* **Exercise brief**
Please transcribe exactly the lines from the line holding "1351x618 pixels. At" through the end of the data below, and skip any pictures.

* **Saved data entries**

● ● ● ●

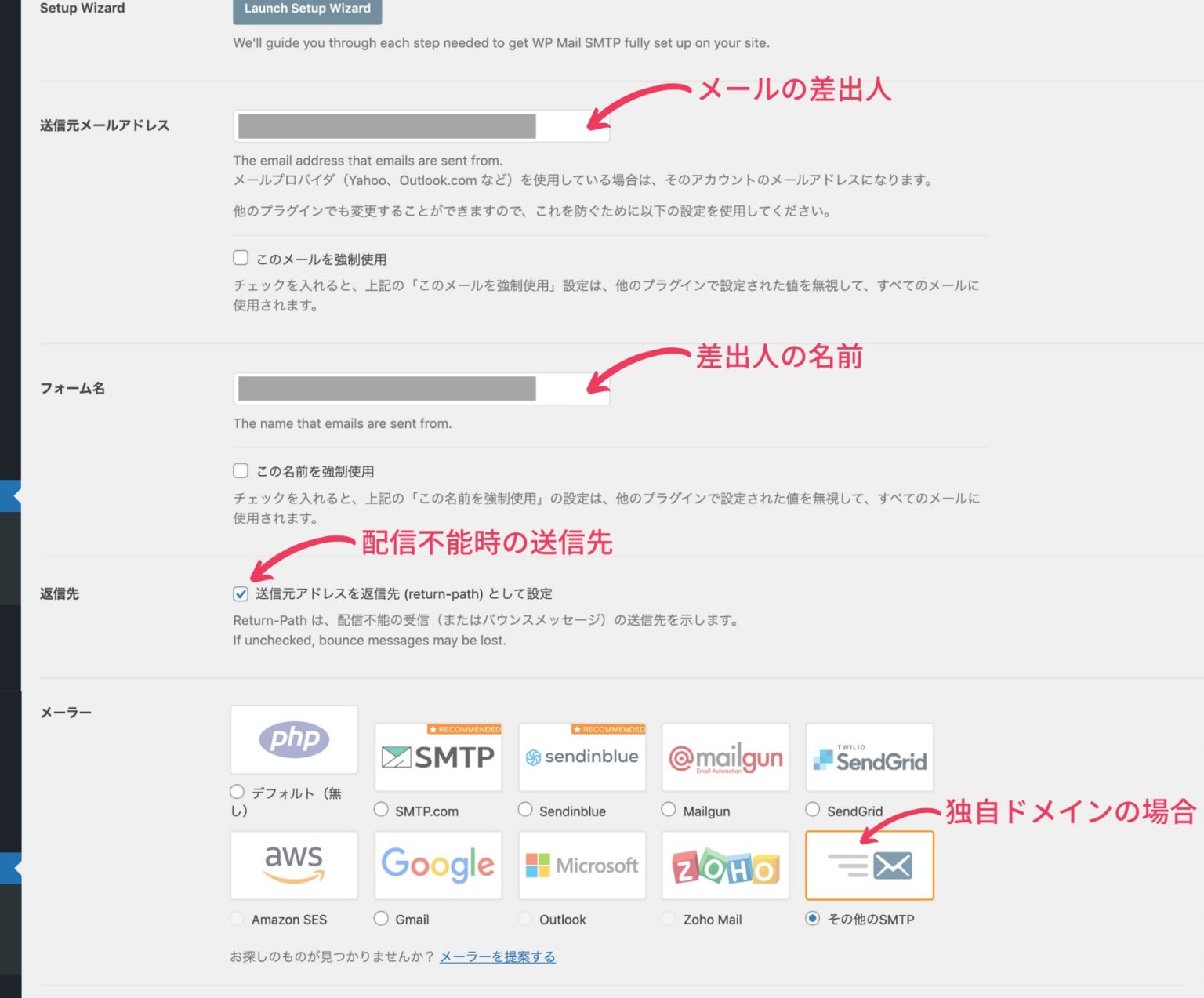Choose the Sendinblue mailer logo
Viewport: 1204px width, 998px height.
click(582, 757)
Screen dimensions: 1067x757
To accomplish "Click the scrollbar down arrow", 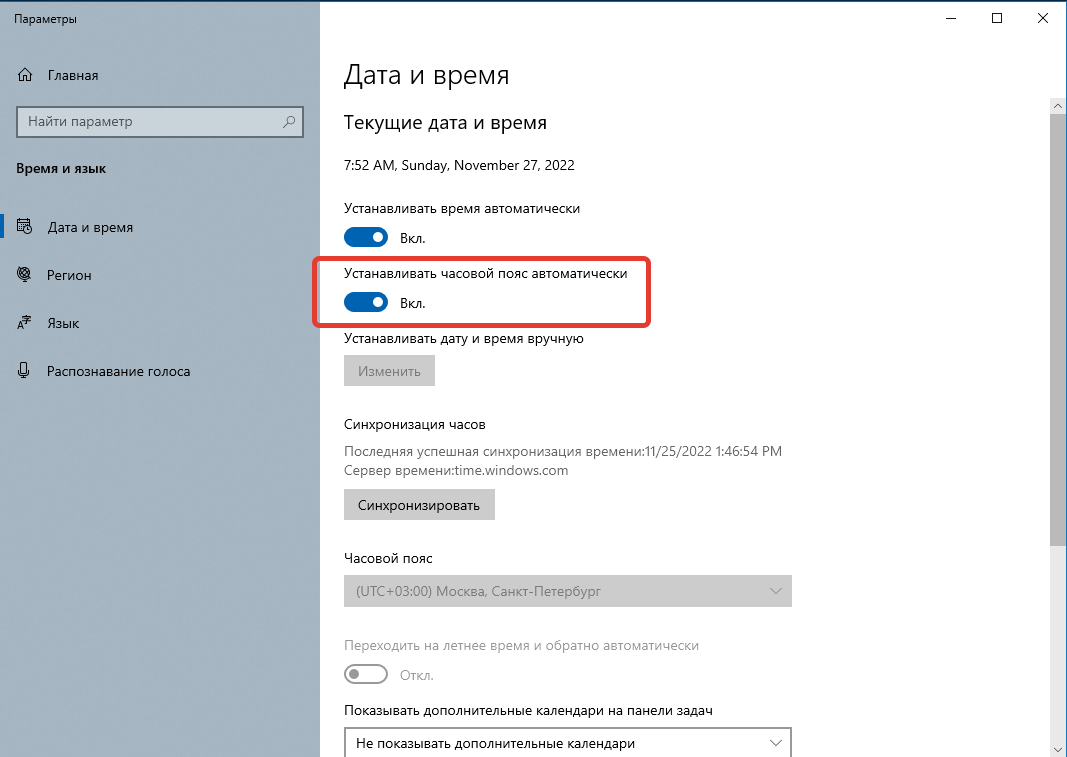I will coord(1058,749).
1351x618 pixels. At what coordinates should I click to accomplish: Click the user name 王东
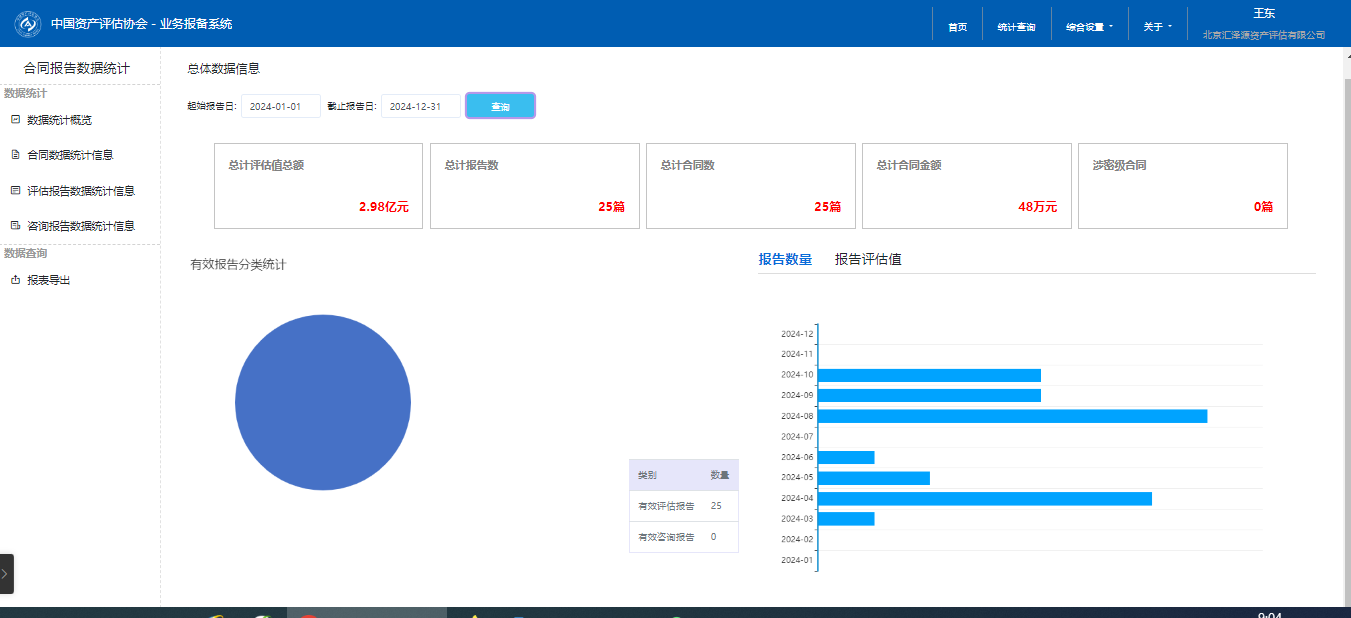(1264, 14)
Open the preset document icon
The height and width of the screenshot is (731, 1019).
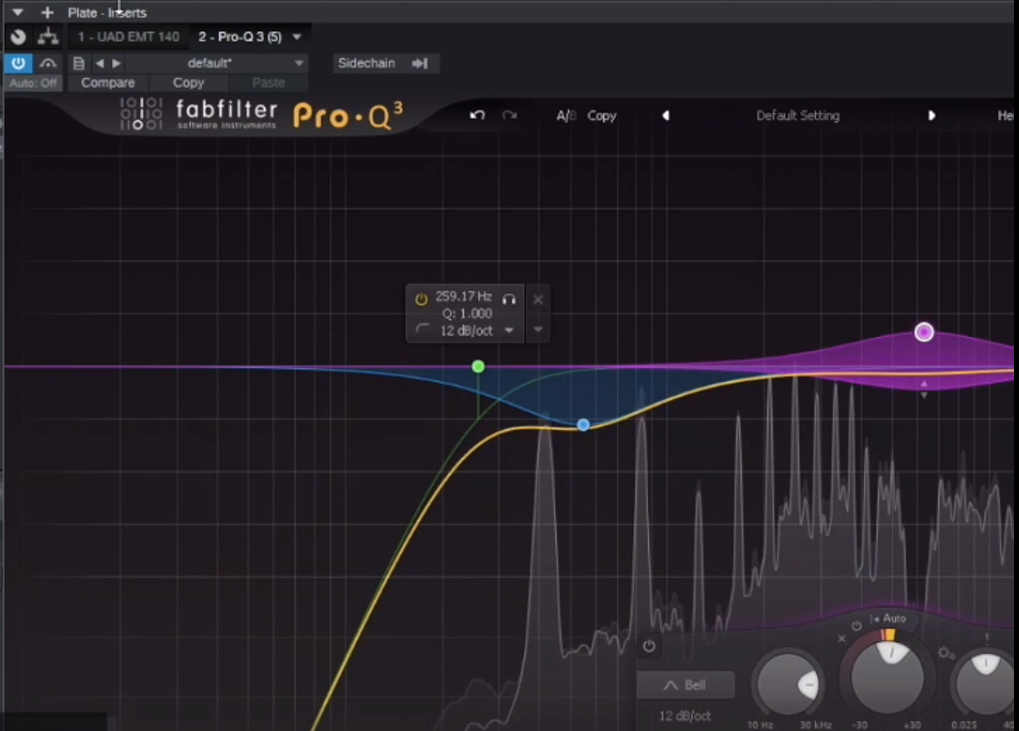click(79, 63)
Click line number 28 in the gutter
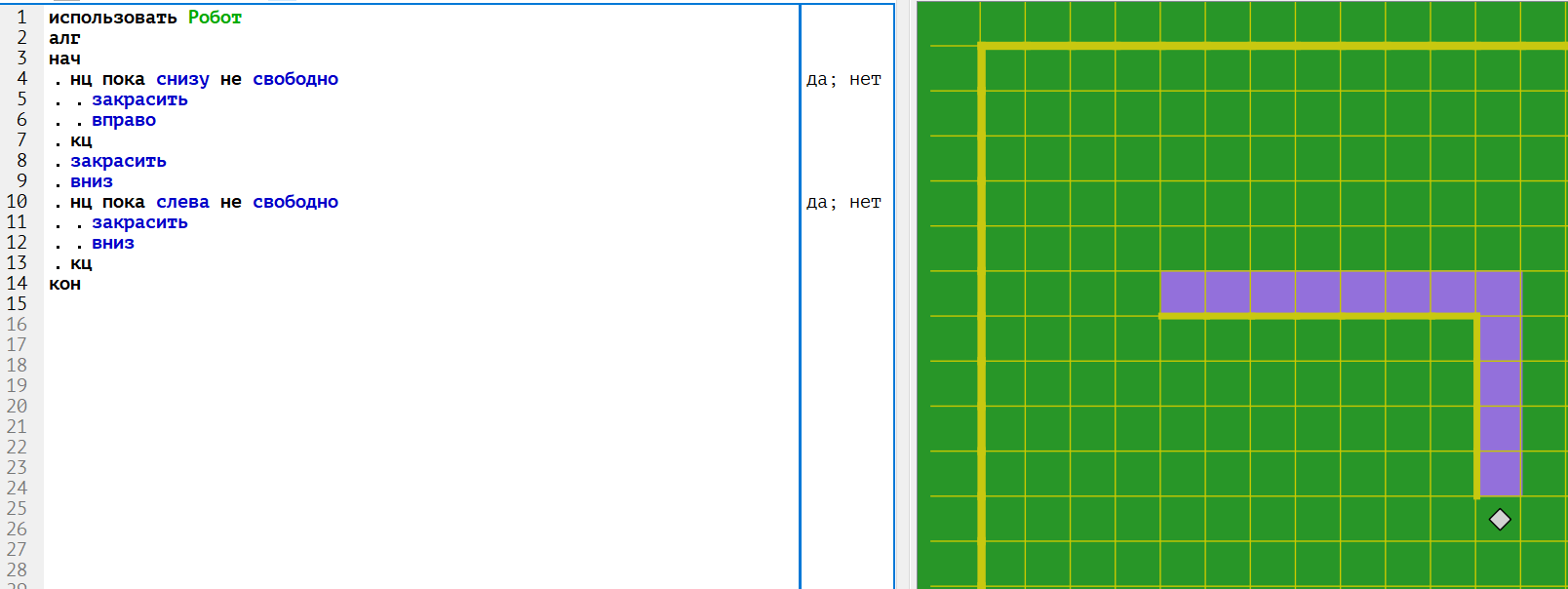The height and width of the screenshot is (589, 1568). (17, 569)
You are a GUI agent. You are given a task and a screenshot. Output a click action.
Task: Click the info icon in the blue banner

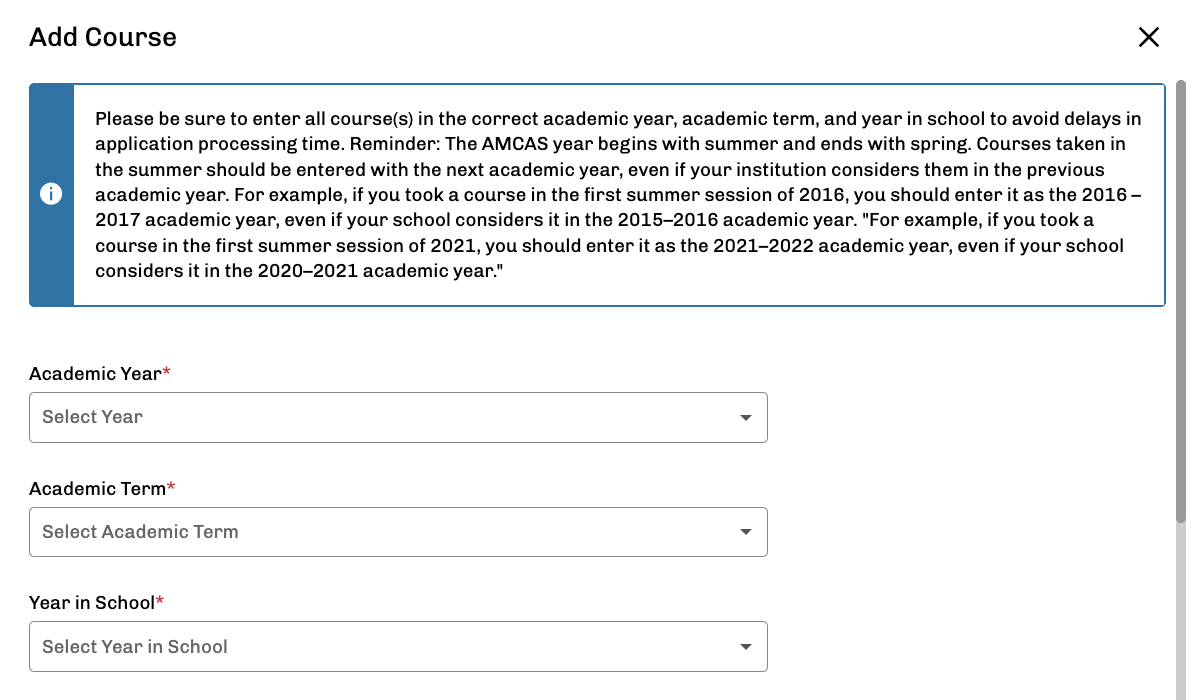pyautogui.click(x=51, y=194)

● ● ● ●

* **Problem solution**
1351x618 pixels. At what coordinates should I click to accomplish: Click the user name 王东
(1264, 14)
Open the preset document icon
The height and width of the screenshot is (731, 1019).
click(79, 63)
Click line number 28 in the gutter
The height and width of the screenshot is (589, 1568). (17, 569)
You are a GUI agent. You are given a task and a screenshot. Output a click action.
Task: Click the info icon in the blue banner

pyautogui.click(x=51, y=194)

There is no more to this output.